TRAVAIL DEMANDÉ:
- a) D'après l'extrait sur les Églises autocéphales, depuis quel siècle aucun concile œcuménique n'a-t-il plus été convoqué ?
- b) Renvoyez à l'identique le passage de l'extrait sur les Églises autocéphales qui va de « L’autocéphalie (du grec » jusqu'à « leur chef invisible. ».

EXTRAIT FOURNI:
AUTOCÉPHALES (ÉGLISES)

AUTOCÉPHALES (ÉGLISES)
AUTOCÉPHALES (ÉGLISES)

AUTOCÉPHALES ÉGLISES

L’autocéphalie (du grec autoképhalos , «qui est sa propre tête») est le régime canonique qui règle les rapports institutionnels existant entre les diverses Églises sœurs dont se compose l’Église orthodoxe. Deux traits caractérisent ce régime: le refus d’une primauté de juridiction qui s’étendrait à l’Église universelle et la détermination autonome de la vie des Églises à l’échelon national. Les Églises autocéphales ne se reconnaissent donc pas de chef commun visible, le Christ seul étant leur chef invisible.

Se gouvernant synodalement, sous la présidence d’un patriarche ou d’un métropolite, chaque Église autocéphale règle elle-même l’ensemble de sa vie dans le cadre d’une foi, d’usages liturgiques et, en principe, d’une discipline canonique qu’elle partage avec l’Église entière. Les relations mutuelles, bilatérales et panorthodoxes, entre ces diverses Églises, entraînent au minimun l’admission réciproque de leurs membres à l’eucharistie, ou leur exclusion, en cas d’excommunication, ainsi que l’inscription des chefs des autres Églises dans les diptyques, dès l’annonce de leur élection, pour en faire mémoire au cours de la liturgie. De plus, si un concile œcuménique était convoqué (mais aucun ne l’a plus été depuis le VIIIe siècle), ce serait avec l’accord de chacune d’elles, qui devrait y être représentée.

L’institution se réclame de précédents remontant à l’Église patristique, tels l’autocéphalie de certains évêchés et les rapports paritaires existant entre les patriarcats anciens dans la théorie de la pentarchie. Les autocéphalies modernes sont cependant nées dans un contexte bien différent, directement conditionnées par l’histoire politique des Balkans depuis le début du XIXe siècle: la conquête, par un pays, de son indépendance politique, fut, chaque fois, suivie de la proclamation de l’autocéphalie de l’Église nationale. On s’en justifia en faisant appel aux canons prévoyant l’alignement des circonscriptions ecclésiastiques sur les circonscriptions civiles (canon 34 des Apôtres, canon 28 de Chalcédoine et canon 38 in Trullo).

DONNÉES FOURNIES:
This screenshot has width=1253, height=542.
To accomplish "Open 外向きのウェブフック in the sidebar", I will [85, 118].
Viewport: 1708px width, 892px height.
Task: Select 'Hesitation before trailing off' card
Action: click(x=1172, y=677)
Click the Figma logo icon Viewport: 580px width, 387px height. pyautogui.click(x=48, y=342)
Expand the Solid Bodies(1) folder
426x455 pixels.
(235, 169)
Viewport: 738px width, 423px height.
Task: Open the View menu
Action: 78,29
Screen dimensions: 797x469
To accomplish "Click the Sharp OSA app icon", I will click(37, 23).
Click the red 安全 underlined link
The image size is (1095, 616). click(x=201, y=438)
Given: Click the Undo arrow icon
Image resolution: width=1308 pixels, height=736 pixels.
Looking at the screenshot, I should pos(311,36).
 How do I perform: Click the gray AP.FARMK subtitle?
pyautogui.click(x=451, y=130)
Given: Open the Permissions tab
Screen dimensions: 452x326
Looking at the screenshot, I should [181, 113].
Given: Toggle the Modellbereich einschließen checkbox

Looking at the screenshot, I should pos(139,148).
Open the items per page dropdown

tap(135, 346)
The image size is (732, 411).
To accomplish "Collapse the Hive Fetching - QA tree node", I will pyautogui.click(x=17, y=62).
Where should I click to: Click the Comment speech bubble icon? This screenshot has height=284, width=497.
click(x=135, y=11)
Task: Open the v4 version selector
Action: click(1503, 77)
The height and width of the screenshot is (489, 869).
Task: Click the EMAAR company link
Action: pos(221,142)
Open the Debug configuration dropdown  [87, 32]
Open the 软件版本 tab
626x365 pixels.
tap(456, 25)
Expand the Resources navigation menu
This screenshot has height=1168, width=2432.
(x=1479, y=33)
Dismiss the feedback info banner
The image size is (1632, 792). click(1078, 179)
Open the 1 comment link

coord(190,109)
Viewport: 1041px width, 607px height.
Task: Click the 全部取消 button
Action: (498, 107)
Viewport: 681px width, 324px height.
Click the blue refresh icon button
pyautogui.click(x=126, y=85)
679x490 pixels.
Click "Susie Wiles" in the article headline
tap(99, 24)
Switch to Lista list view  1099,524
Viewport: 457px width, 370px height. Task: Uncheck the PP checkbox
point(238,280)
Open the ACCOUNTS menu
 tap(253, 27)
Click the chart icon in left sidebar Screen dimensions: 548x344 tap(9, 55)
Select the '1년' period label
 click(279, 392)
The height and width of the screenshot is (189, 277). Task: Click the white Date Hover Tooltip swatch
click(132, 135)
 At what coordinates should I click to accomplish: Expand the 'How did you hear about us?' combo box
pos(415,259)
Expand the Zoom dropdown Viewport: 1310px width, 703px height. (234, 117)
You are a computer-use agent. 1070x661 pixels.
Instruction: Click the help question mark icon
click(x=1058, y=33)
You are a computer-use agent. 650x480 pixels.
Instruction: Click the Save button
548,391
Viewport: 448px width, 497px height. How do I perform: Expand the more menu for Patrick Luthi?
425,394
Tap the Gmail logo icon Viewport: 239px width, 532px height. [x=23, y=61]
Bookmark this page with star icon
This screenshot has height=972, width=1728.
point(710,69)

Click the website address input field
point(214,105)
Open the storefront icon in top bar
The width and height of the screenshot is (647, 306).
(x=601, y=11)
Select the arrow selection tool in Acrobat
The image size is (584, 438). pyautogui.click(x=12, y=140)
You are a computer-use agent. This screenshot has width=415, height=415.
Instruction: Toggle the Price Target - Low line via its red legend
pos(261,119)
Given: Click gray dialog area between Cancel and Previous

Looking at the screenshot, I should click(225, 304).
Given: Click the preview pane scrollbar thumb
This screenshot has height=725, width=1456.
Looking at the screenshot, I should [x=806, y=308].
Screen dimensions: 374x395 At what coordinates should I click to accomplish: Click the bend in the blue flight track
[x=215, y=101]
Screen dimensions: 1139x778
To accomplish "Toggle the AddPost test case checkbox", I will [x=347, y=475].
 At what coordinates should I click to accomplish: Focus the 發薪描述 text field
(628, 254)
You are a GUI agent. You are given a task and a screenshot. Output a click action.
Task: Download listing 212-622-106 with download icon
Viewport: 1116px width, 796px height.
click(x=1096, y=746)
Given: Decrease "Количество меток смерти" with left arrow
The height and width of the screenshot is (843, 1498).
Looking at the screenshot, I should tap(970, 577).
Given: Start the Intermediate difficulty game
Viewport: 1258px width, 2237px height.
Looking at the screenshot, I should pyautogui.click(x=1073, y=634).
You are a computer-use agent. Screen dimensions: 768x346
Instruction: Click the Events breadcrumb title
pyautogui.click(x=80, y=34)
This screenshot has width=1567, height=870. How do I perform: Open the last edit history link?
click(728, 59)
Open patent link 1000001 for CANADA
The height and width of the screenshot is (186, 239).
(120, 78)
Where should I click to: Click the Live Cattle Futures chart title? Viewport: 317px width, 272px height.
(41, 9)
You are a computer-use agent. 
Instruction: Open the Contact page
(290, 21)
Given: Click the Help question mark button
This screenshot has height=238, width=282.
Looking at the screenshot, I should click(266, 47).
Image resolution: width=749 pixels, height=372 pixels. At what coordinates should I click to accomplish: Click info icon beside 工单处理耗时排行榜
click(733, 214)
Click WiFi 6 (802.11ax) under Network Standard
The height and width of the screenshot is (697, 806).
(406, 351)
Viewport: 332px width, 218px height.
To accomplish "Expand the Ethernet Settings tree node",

CORRIGÉ DE L'EXERCICE:
- a) Depuis le VIIIe siècle.

- b)
L’autocéphalie (du grec autoképhalos , «qui est sa propre tête») est le régime canonique qui règle les rapports institutionnels existant entre les diverses Églises sœurs dont se compose l’Église orthodoxe. Deux traits caractérisent ce régime: le refus d’une primauté de juridiction qui s’étendrait à l’Église universelle et la détermination autonome de la vie des Églises à l’échelon national. Les Églises autocéphales ne se reconnaissent donc pas de chef commun visible, le Christ seul étant leur chef invisible.